Melanocortin 3 Receptors Do Not Specifically Localize to Primary Cilia in Cultured Human and Rodent Neurons.

Abstract

The melanocortin-3 receptor (MC3R) and the melanocortin-4 receptor (MC4R), both expressed in hypothalamic nuclei, are key downstream effectors of leptin signaling and play important roles in energy homeostasis. While pathogenic variants in the MC4R gene represent the most common cause of monogenic obesity, the clinical significance of MC3R variants is less clear. MC4R localizes to the primary cilium, a sensory organelle present on nearly all human cells. To better understand the pathophysiological mechanisms of MC3R variants, we investigated whether MC3R localizes to the primary cilium and assessed the impact of rare MC3R variants identified in individuals with obesity on ciliary expression.

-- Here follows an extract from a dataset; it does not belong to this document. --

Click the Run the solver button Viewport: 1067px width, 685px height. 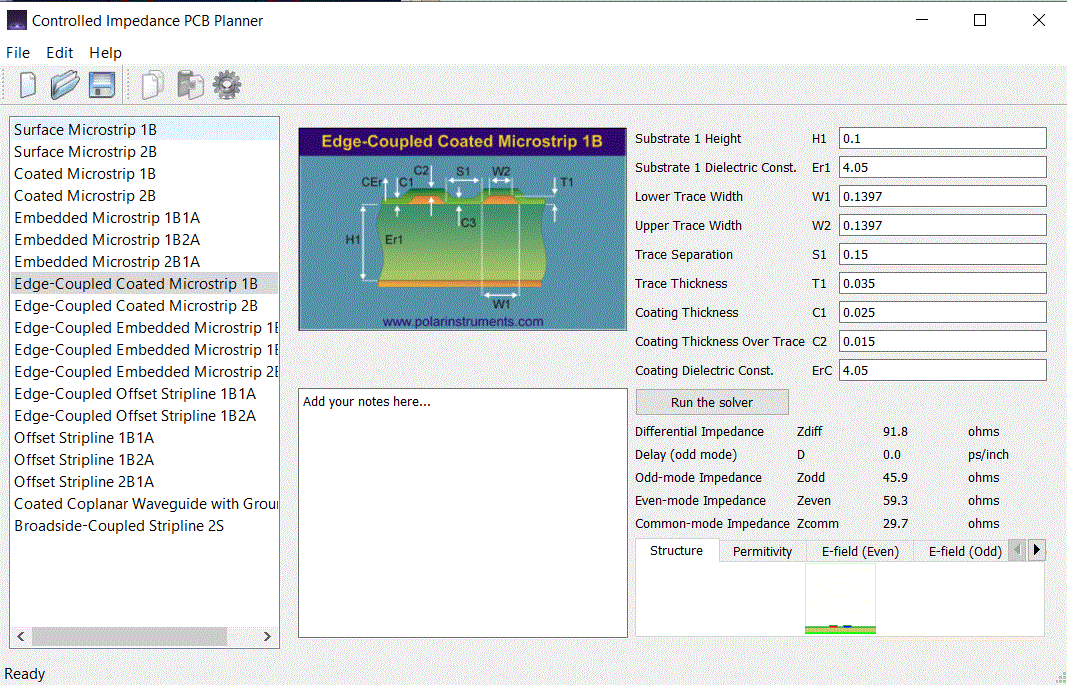tap(712, 403)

Using human RPE cells, human NGN2-induced iNeurons, and primary mouse hypothalamic neurons, we found that, in contrast to MC4R, neither wild type MC3R nor rare MC3R variants localized specifically to the primary cilium in vitro in any cell type, including hypothalamic neurons. These findings suggest that MC3R and MC4R may utilize distinct signaling pathways or that additional factors, such as accessory proteins, are required for MC3R targeting to primary cilia in vivo. Further studies are needed to clarify the role of MC3R variants in monogenic obesity and their broader implications for human disease.